(Tarefas)
1 - Responda a estas perguntas com base no texto sobre a insolvência dos apelantes:
(a) Qual é o valor patrimonial da fração autónoma de que os apelantes são donos?
(b) A favor de que entidade impendem as duas penhoras sobre essa fração?
(c) Que fizeram os recorrentes ao remanescente do seu património imobiliário?
2 - Enumere todas as sociedades avalizadas que o texto sobre a insolvência dos apelantes menciona pelo nome.
3 - Prossiga o texto sobre a insolvência dos apelantes a partir do ponto em que termina.

(Texto fornecido)
########################################

Entretanto, sabe-se que os apelantes são donos de uma fracção autónoma – com um valor patrimonial de € 29.453,51 (vinte e nove mil, quatrocentos e cinquenta e três euros, cinquenta e um cêntimos) – mas que sobre ela impendem duas penhoras a favor do 'BCP', uma para garantia da quantia de € 250.000,00 (duzentos e cinquenta mil euros) e a outra da quantia de € 88.786,37 (oitenta e oito mil, setecentos e oitenta e seis euros e trinta e sete cêntimos).
Os recorrentes alienaram o remanescente do seu património imobiliário. Ora, este quadro é perfeitamente objectivo e não se pode considerar nada famoso em favor da tese que os apelantes aqui vêm expender de que afinal não há razões para se declarar a sua insolvência. Há-as, sem qualquer dúvida, sendo tais valores em dívida, já de si, impressionantes, para a nossa praça.
E a um quadro totalmente objectivo e quantificado nos seus números e valores (angustiante na realidade que traduz) vêm os recorrentes contrapor – primeiro na 1.a instância e ora na 2.a – um outro totalmente hipotético e futurista (radioso na realidade que promete) de uma situação: a) em que se vão ver livres a curto prazo das dívidas (mercê das oposições às execuções que entretanto deduziram onde invocam a nulidade dos títulos de crédito que consubstanciam boa parte das dívidas, quer por violação do pacto de preenchimento, quer por omissão no título executivo da origem da dívida, quer pela nulidade da citação); b) em que as próprias dívidas irão desaparecer (mercê do plano de insolvência entretanto aplicado às sociedades avalizadas "C... – Paredes Têxtil, Lda.", "C...I... – Distribuição de Produtos Têxteis e Alimentares, Lda." e "C... – Custóias Têxtil, Lda." no processo de recuperação a correr termos e em plena execução); c) e em que o seu próprio património se irá valorizar e será então suficiente para cumprir as suas obrigações (mercê da valorização das próprias participações que os recorrentes detêm naquelas sociedades avalizadas, as quais, com a aprovação e implementação daquele plano de insolvência irão conhecer a pretendida recuperação, voltando a afirmar-se no mercado, quanto mais não seja pela confiança que tal plano a todos transmite).

########################################

(Registos de dados)
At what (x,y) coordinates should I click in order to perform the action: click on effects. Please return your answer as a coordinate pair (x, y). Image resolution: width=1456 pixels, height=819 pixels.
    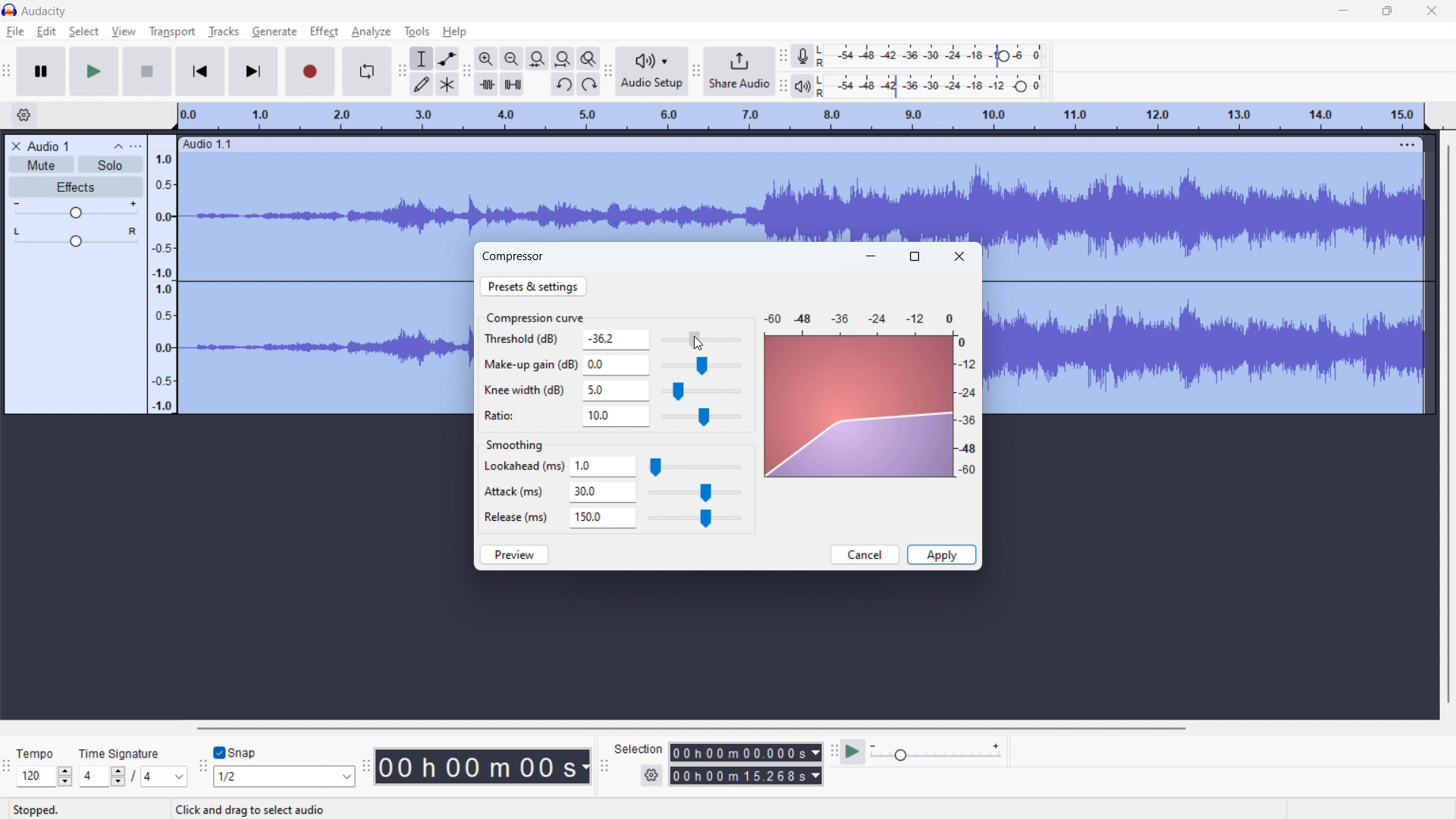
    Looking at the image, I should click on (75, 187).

########################################

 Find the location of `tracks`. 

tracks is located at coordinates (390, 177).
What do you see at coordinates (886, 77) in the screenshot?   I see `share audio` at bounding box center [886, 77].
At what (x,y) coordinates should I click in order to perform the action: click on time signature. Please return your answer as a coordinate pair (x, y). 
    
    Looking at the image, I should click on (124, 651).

########################################

(Respostas)
1 -
(a) € 29.453,51
(b) O BCP.
(c) Alienaram-no.

2 -
- "C... – Paredes Têxtil, Lda."
- "C...I... – Distribuição de Produtos Têxteis e Alimentares, Lda."
- "C... – Custóias Têxtil, Lda."

3 -
Mas este quadro é meramente hipotético e aposta numa série de variáveis que estão muito longe de ser reais, tanto o ganho de causa em acções judiciais, como, principalmente, a recuperação daquelas empresas avalizadas, no ramo a que se dedicam – o têxtil, conhecidas que são as respectivas dificuldades – e na conjuntura que entretanto surgiu no final do ano transacto de crise internacional generalizada e grave.
Oxalá as expectativas dos recorrentes se concretizem, para bem deles e da economia do País. Mas não é com expectativas – para mais, de difícil realização – que aqui haveremos de decidir a questão que vem suscitada da verificação dos pressupostos legais da declaração do seu estado de insolvência. No quadro que se deixou acima traçado é preciso muito mais que expectativas para se evitar a declaração desse estado (sendo certo que mesmo quando a situação é muito má, os agentes económicos mantêm ainda esperanças e expectativas de melhoria, o que é bom e normal, mas não poderá impedir a declaração de insolvência, caso contrário nunca a mesma se poderia declarar, com prejuízo dos credores).
Dessarte, neste enquadramento legal e fáctico, não cremos, salva melhor opinião, que a douta sentença 'sub judicio' não tenha andado bem na declaração que proferiu do estado de insolvência dos apelantes AA e esposa BB.
Pelo que haverá que ser mantida na íntegra, intacta na ordem jurídica.»

2. Os requeridos interpuseram recurso para o Supremo Tribunal da Justiça, invocando contradição de julgados com os acórdãos do Tribunal da Relação de Lisboa de 5 de Junho de 2008, do Tribunal da Relação do Porto de 5 de Março de 2009 e do Supremo Tribunal da Justiça de 4 de Julho de 2007.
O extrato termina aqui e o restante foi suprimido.